The forty-something Welshman who lives at Dromora, Ireland, and has 12 Ulster Grand Prix wins to his credit, showed he’s still got plenty of fire in his belly on the roads as he mixed it with the best of them, 0.79 covering race winner Ryan Farquhar, Ian Hutchinson, William Dunlop and his Blackhorse Yamaha in the first race.

And while Dunlop got away in race two, Lougher was in thick of another manic scrap for second with 09s covering second place Farquar,  Bruce Anstey and him.
Lougher said: “Blink and you lost three places. I think I rode well and if it wasn’t for a false neutral at the Hairpin in the first race that meant I run wide I could have done even better.

“The first four or five got clear but I caught them back up but they were four and five abreast and there was no way by. Then Keith Amor crashed and I got right back on the group and took third at the Hairpin.  William (Dunlop) pushed me back to fourth at Quarry Bends but fair play to him. He came underneath me so hard – he had so much confidence in the front (tyre).

“There were six of us under the lap record in that first race but that’s the way it is on the roads now. It’s so competitive. You can’t ride 90%. It has to be 100% just to defend your place.

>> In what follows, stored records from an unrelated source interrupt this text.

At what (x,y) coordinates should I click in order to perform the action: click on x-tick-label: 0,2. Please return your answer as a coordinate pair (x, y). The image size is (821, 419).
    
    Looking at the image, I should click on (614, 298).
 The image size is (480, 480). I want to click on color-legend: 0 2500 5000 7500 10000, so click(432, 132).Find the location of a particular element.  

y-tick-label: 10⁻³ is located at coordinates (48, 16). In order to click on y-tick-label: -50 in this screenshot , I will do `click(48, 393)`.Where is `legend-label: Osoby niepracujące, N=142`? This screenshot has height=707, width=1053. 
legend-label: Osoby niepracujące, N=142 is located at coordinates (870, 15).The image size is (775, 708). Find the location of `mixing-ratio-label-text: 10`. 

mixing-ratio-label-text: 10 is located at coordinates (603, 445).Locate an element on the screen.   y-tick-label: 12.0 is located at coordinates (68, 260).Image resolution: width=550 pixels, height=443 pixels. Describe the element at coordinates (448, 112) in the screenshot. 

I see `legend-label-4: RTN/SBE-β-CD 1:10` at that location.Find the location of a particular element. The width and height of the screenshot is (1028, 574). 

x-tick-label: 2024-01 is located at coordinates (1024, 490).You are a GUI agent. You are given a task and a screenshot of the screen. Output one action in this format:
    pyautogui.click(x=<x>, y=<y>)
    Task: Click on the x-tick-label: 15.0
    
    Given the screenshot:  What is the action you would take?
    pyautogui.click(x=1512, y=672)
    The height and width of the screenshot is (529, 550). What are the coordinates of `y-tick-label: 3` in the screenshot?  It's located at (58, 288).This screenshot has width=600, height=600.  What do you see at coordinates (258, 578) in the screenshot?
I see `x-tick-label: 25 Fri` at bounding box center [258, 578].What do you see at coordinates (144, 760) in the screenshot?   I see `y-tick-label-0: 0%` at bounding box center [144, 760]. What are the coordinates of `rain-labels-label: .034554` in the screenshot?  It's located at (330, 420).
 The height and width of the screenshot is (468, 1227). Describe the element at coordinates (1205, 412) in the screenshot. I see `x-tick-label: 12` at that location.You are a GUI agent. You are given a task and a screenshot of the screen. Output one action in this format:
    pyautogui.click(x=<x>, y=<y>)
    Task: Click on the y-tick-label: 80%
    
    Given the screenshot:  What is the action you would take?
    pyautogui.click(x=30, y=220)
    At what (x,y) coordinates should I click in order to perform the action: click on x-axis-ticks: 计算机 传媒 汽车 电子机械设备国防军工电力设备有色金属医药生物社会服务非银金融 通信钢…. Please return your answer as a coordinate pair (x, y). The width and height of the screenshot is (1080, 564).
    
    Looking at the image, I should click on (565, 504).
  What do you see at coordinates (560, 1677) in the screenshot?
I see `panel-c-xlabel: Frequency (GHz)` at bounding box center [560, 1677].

“I’ve read stuff on forums saying I should quit but while I’m able to ride like that, why should I consider retiring?”

Lougher had been down to ride the AIM Yamaha in the superbike races but the team pulled out of the event two weeks ago and left Lougher with no other option but to race his own 2008 Yamaha and finished seventh and fifth.

“The bike is nowhere near the spec of the 2000bhp Stobart Honda I raced here but I still lapped as fast on the old Yamaha. That pleased me.”

One disappointment for Lougher – and no doubt the fans – was his absence from the 250 race. His Barnes Jackson Racing Honda threw a rod and wrecked the motor. Lougher had been seen as the one man who might have broken the stranglehold on the race held by the Dunlop brothers, William and Michael.